Nrf2 and NF-κB modulation by sulforaphane counteracts multiple manifestations of diabetic neuropathy in rats and high glucose-induced changes.

Geeta Negi1, Ashutosh Kumar, Shyam S Sharma.   

Abstract

High glucose driven reactive oxygen intermediates production and inflammatory damage are recognized contributors of nerve dysfunction and subsequent damage in diabetic neuropathy. Sulforaphane, a known chemotherapeutic agent holds a promise for diabetic neuropathy because of its dual antioxidant and anti-inflammatory activities. The present study investigated the effect of sulforaphane in streptozotocin (STZ) induced diabetic neuropathy in rats. For in vitro experiments neuro2a cells were incubated with sulforaphane in the presence of normal (5.5 mM) and high glucose (30 mM). For in vivo studies, sulforaphane (0.5 and 1 mg/kg) was administered six weeks post diabetes induction for two weeks. Motor nerve conduction velocity (MNCV), nerve blood flow (NBF) and pain behavior were improved and malondialdehyde (MDA) level was reduced by sulforaphane.
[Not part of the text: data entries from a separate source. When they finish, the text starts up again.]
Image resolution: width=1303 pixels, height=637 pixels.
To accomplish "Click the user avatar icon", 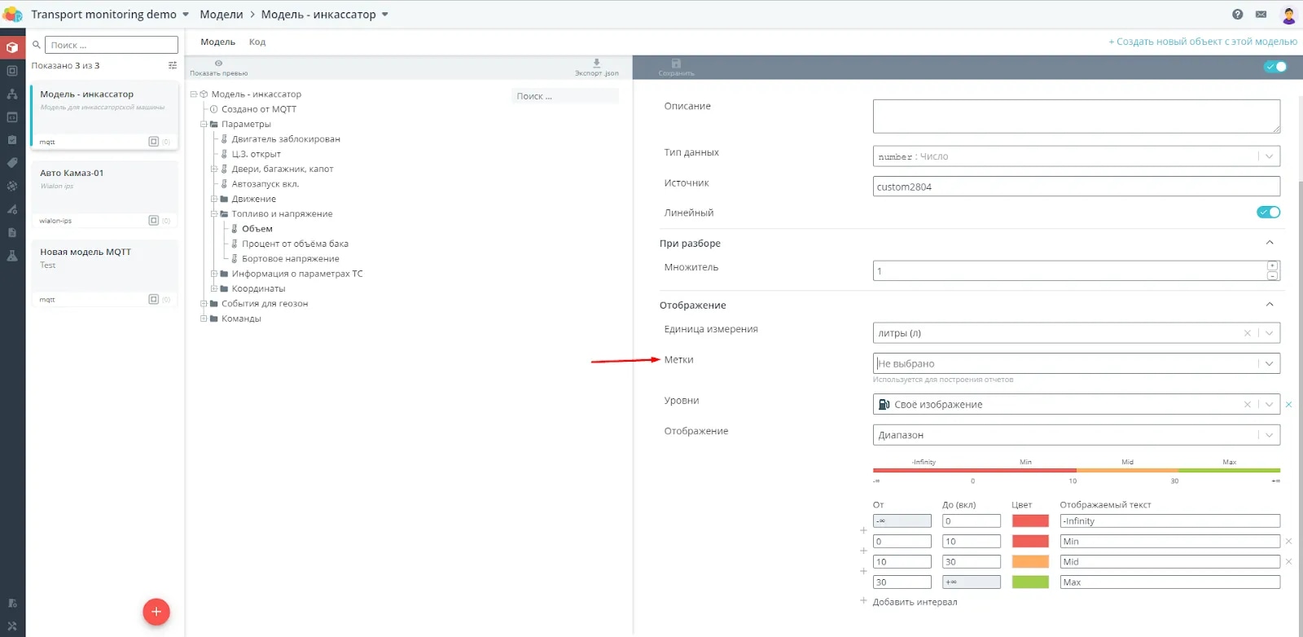I will (1288, 14).
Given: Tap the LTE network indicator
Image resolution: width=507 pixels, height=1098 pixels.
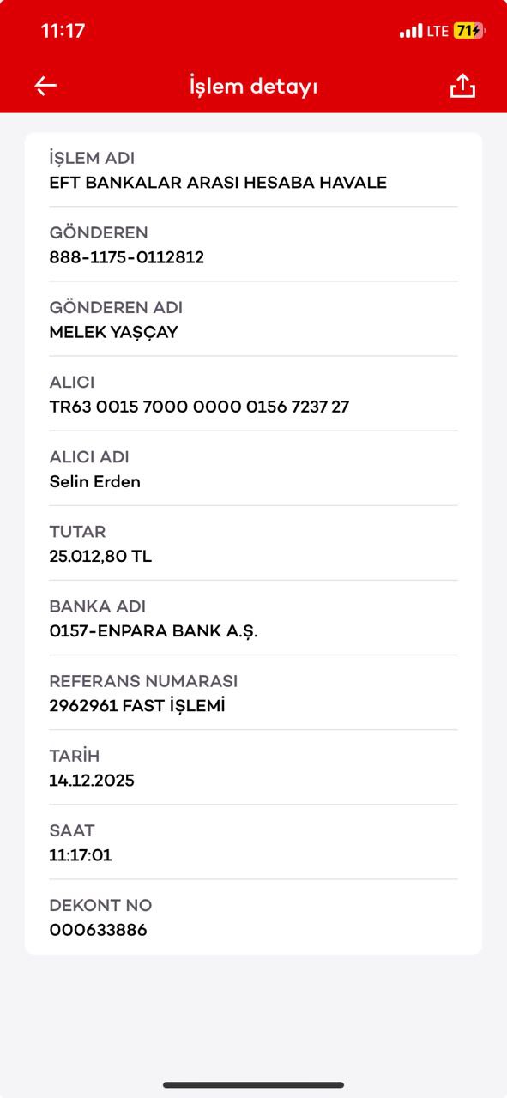Looking at the screenshot, I should coord(438,31).
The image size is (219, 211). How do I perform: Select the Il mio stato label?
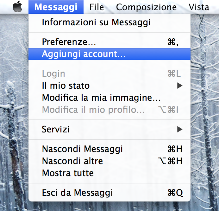[66, 86]
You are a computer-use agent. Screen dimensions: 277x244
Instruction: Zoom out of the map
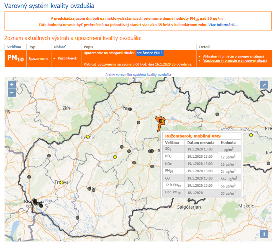[12, 93]
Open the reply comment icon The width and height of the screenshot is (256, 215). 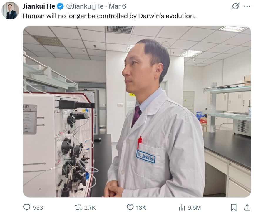click(27, 207)
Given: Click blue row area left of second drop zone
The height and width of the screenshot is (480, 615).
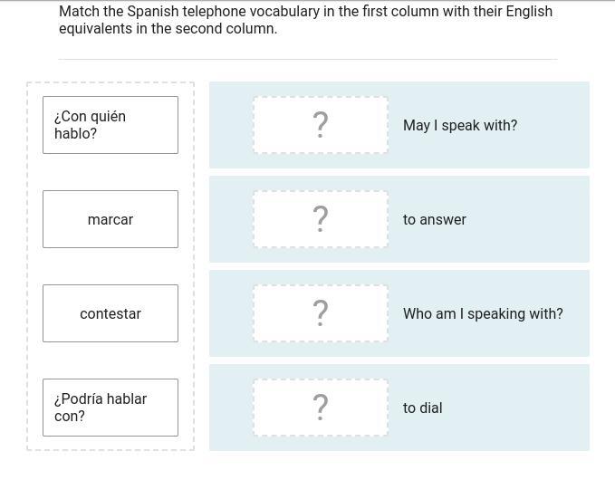Looking at the screenshot, I should point(231,219).
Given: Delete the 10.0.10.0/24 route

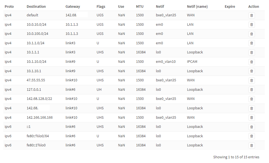Looking at the screenshot, I should [251, 25].
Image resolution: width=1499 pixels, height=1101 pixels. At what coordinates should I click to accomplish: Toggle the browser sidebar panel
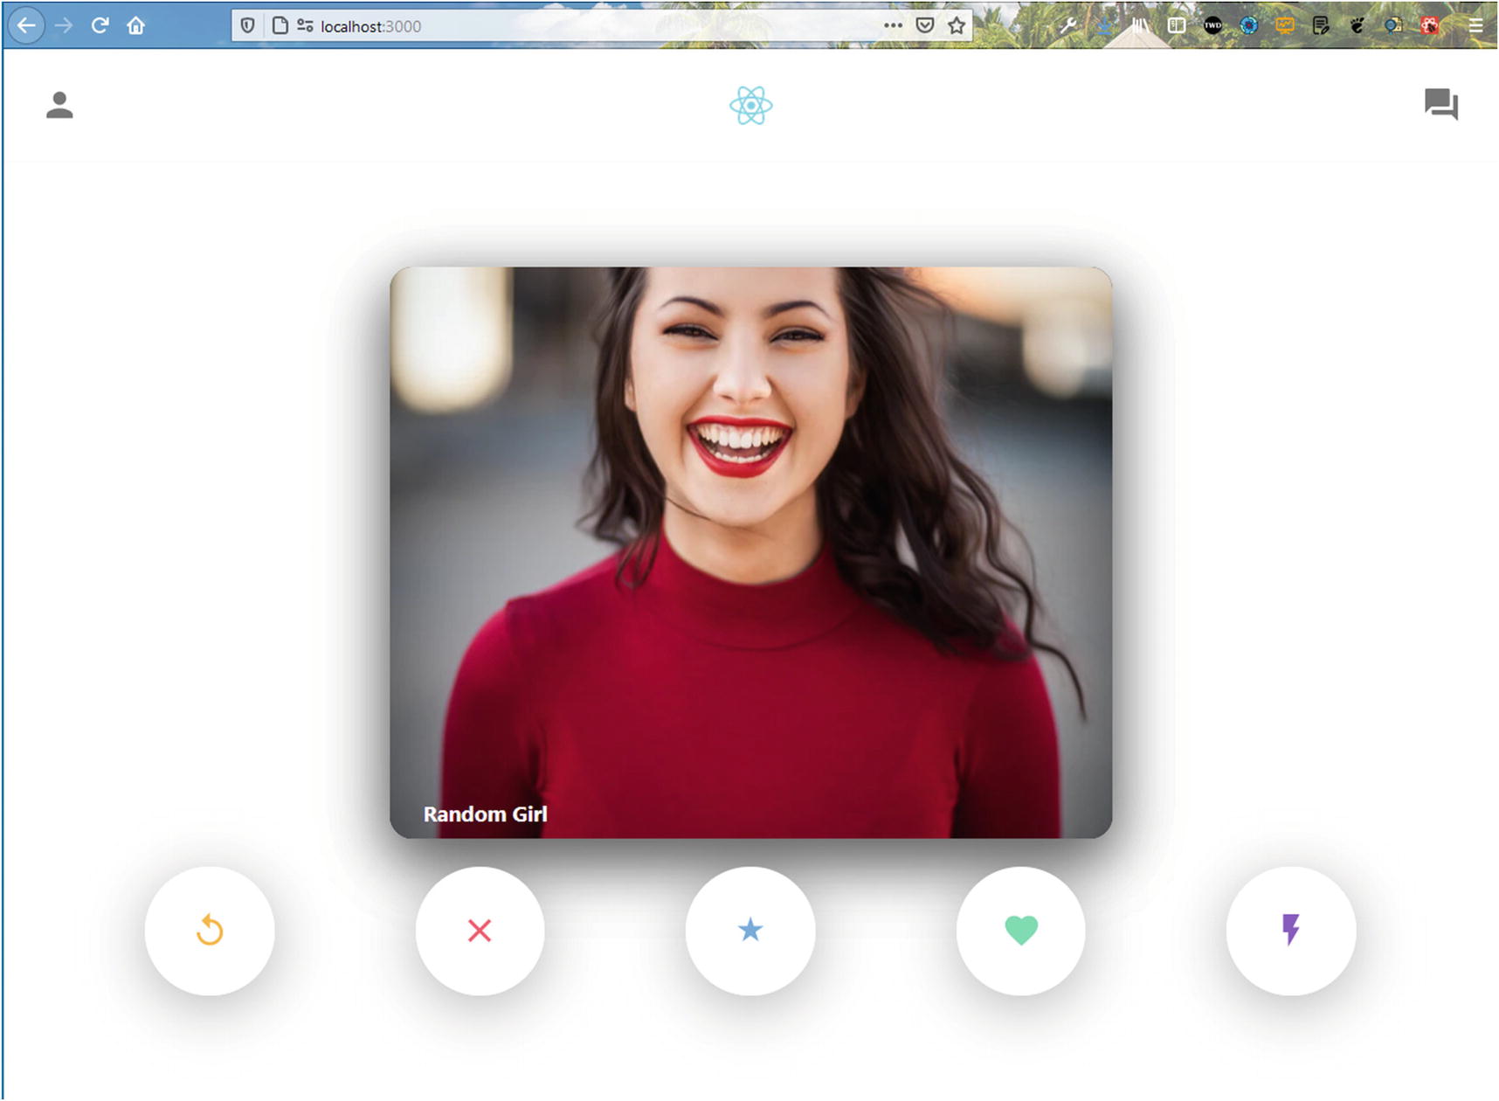(1177, 25)
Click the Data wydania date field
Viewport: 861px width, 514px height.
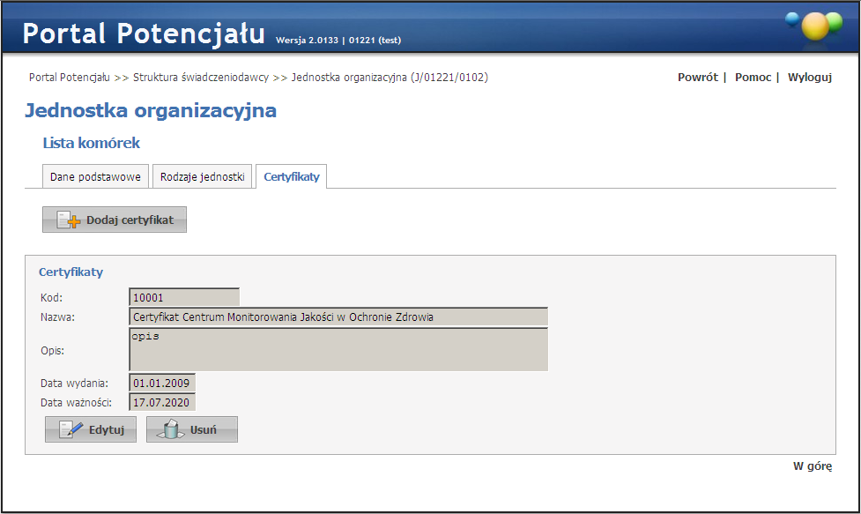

Antioxidant effect of sulforaphane is derived from nuclear erythroid 2-related factor 2 (Nrf2) activation as demonstrated by increased expression of Nrf2 and downstream targets hemeoxygenase-1 (HO-1) and NAD(P)H:quinone oxidoreductase 1 (NQO-1) in neuro2a cells and sciatic nerve of diabetic animals. Nuclear factor-kappa B (NF-κB) inhibition seemed to be responsible for antiinflammatory activity of sulforaphane as there was reduction in NF-κB expression and IκB kinase (IKK) phosphorylation along with abrogation of inducible nitric oxide synthase (iNOS) and cyclooxygenase-2 (COX-2) expression and tumor necrosis factor-α (TNF-α) and interleukine-6 (IL-6) levels. Here in this study we provide an evidence that sulforaphane is effective in reversing the various deficits in experimental diabetic neuropathy. This study supports the defensive role of Nrf2 in neurons under conditions of oxidative stress and also suggests that the NF-κB pathway is an important modulator of inflammatory damage in diabetic neuropathy.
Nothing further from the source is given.